--- Data for review Enclosed Below ---

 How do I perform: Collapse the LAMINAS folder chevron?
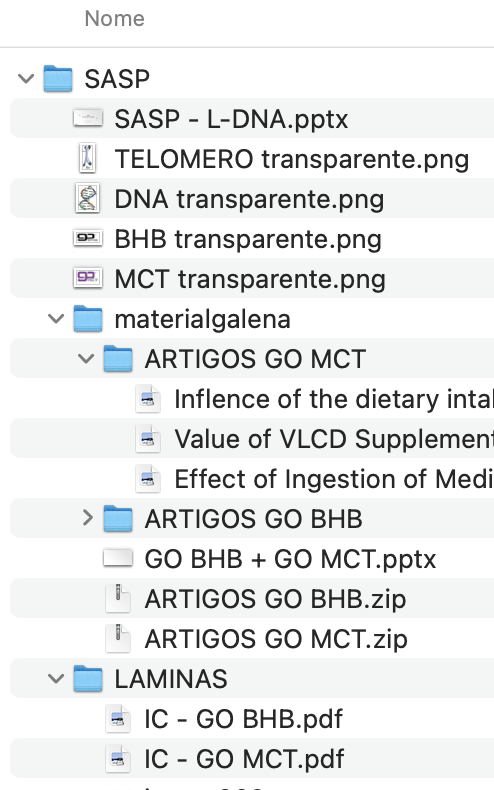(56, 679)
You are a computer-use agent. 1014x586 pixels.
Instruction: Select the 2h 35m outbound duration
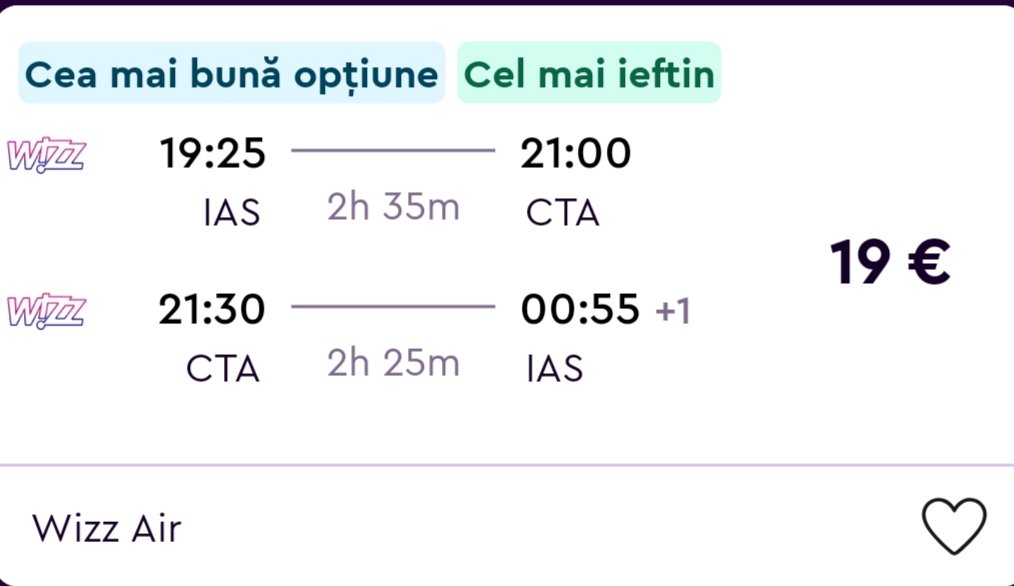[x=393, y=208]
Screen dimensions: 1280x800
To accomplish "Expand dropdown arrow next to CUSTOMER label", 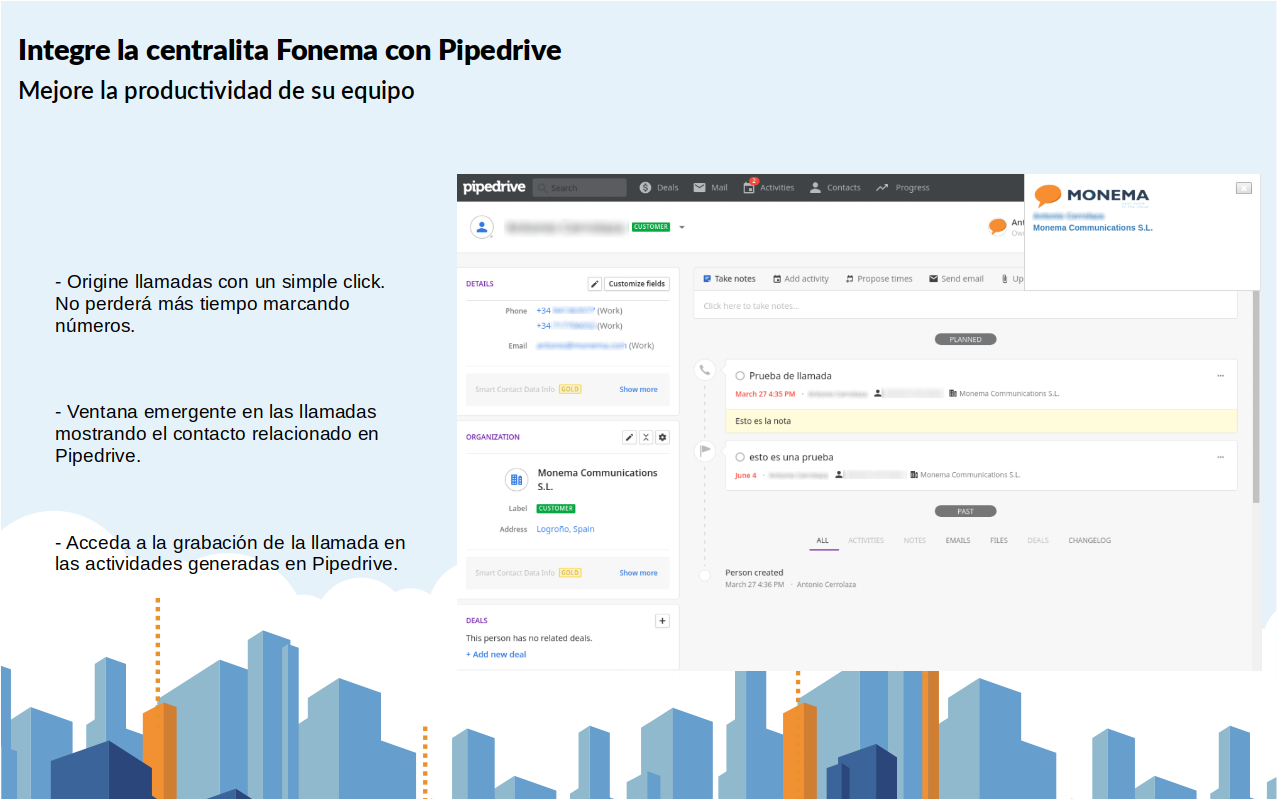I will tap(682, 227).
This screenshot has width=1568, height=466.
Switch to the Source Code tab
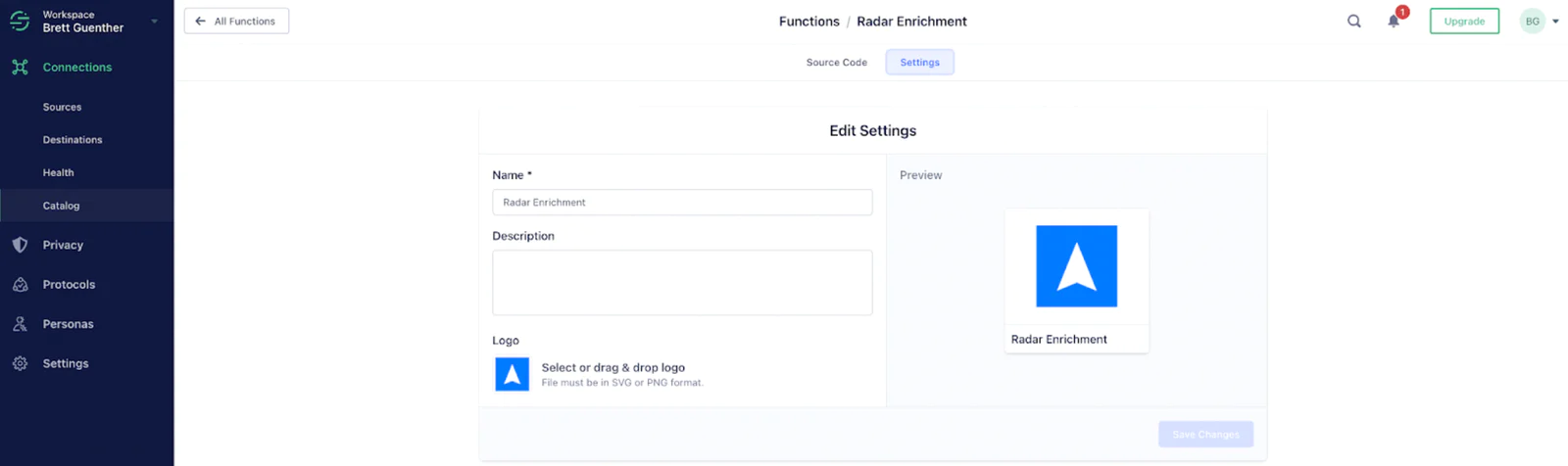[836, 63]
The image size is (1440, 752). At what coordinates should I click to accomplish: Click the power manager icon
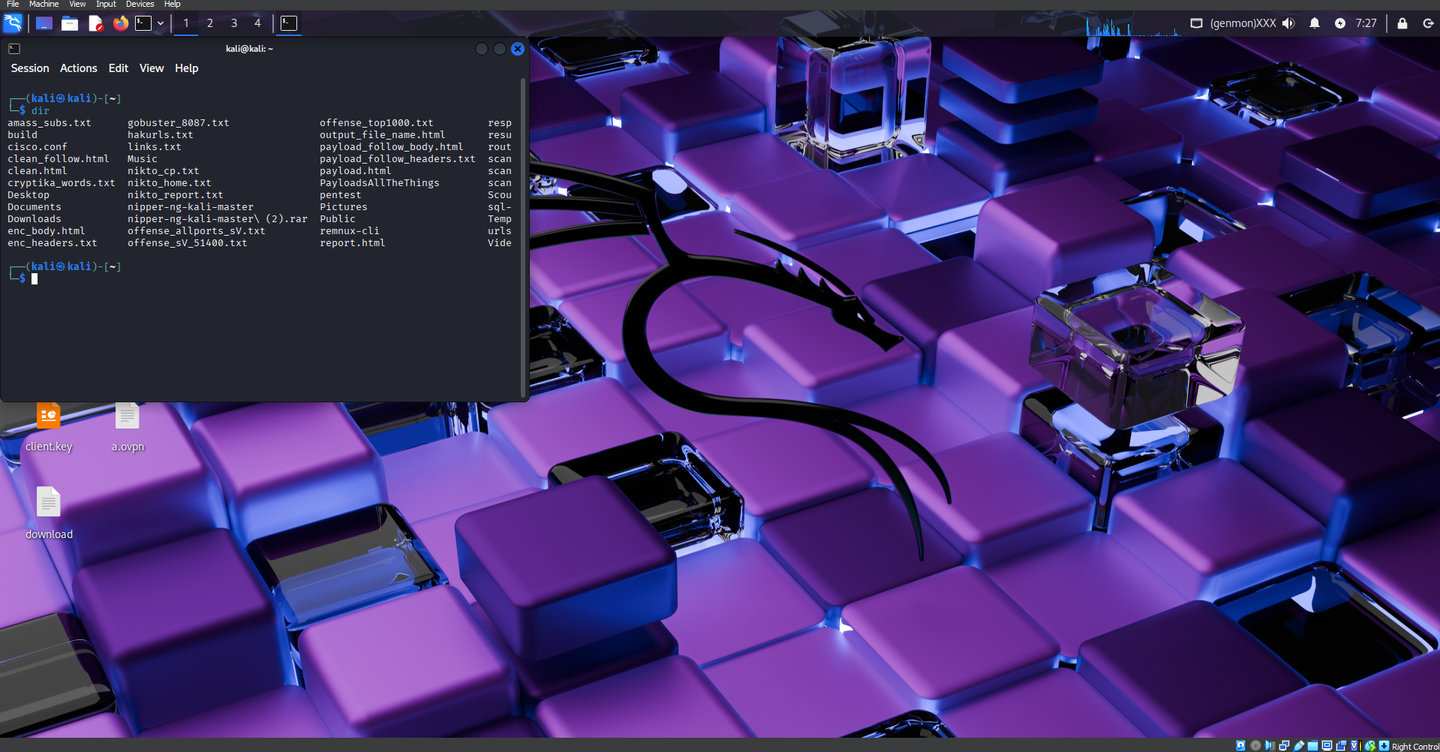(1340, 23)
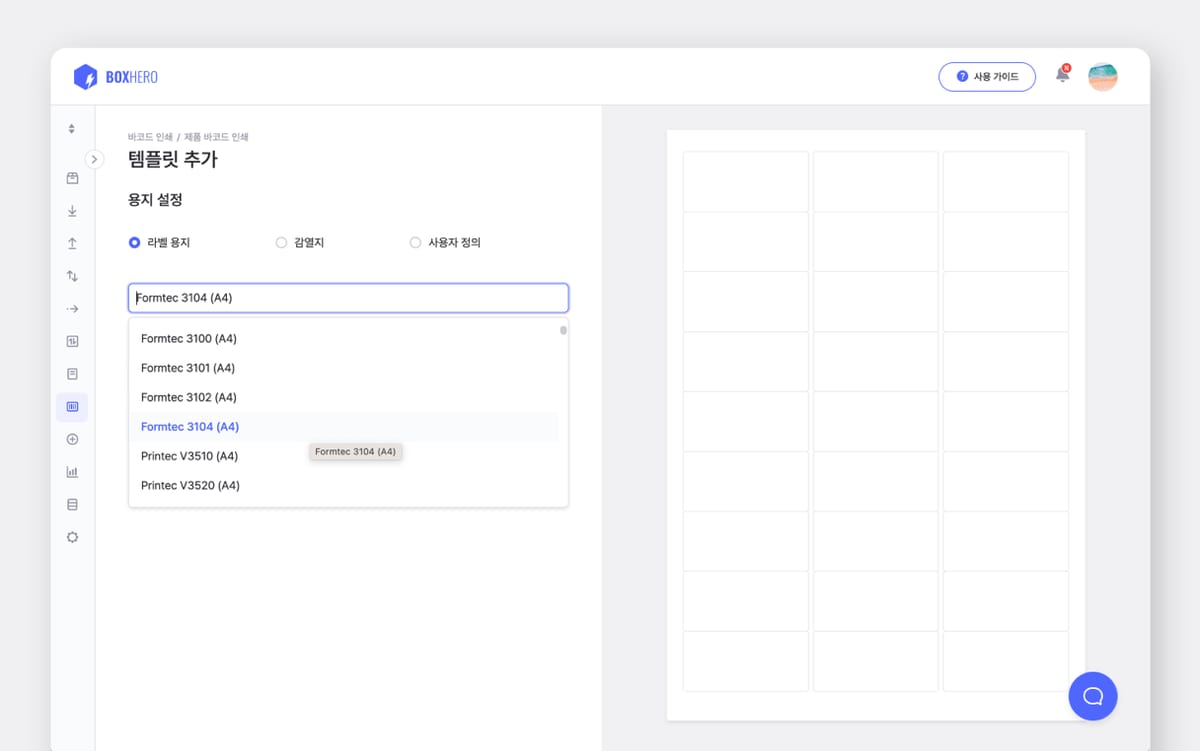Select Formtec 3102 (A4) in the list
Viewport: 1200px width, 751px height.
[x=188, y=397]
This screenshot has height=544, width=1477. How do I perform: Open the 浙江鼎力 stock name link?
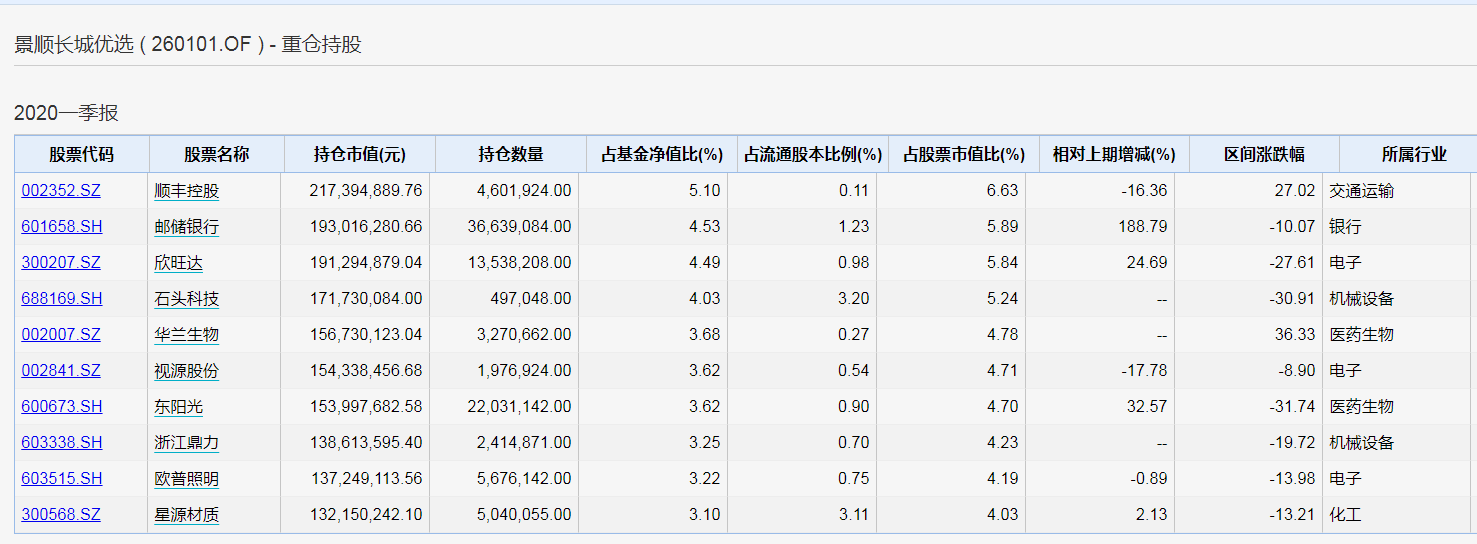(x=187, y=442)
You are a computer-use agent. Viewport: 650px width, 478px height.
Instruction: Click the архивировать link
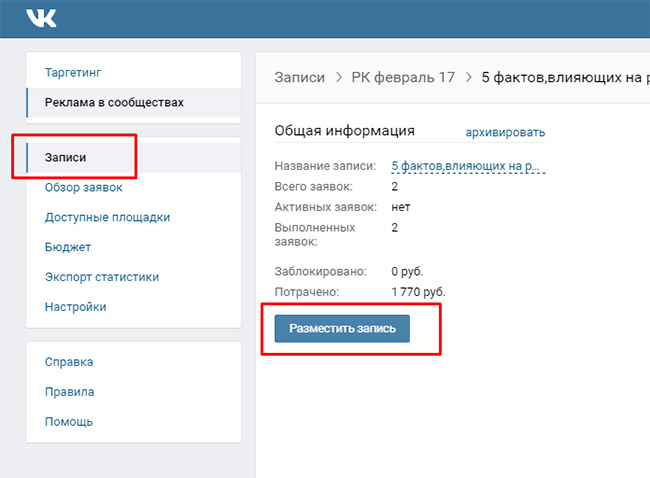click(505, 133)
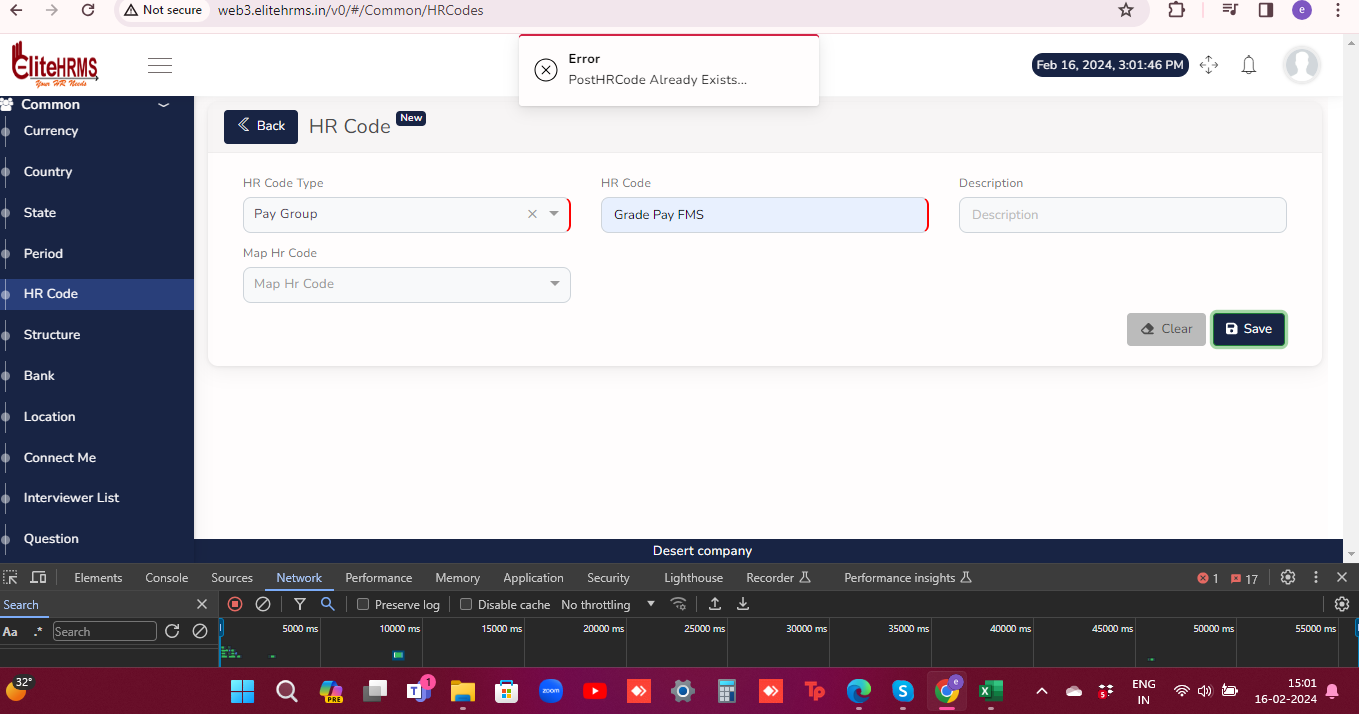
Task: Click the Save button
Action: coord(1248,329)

--- End of Enclosed Data for review ---

Start with the line holding "You are a computer-use agent. Viewport: 650px" and repeat exactly every line through the final line of the records above, but no pictures and nothing more.

Exercise output
You are a computer-use agent. Viewport: 650px width, 478px height.
Instruction: Click the архивировать link
click(505, 133)
Task: Click the Save button
Action: coord(1248,329)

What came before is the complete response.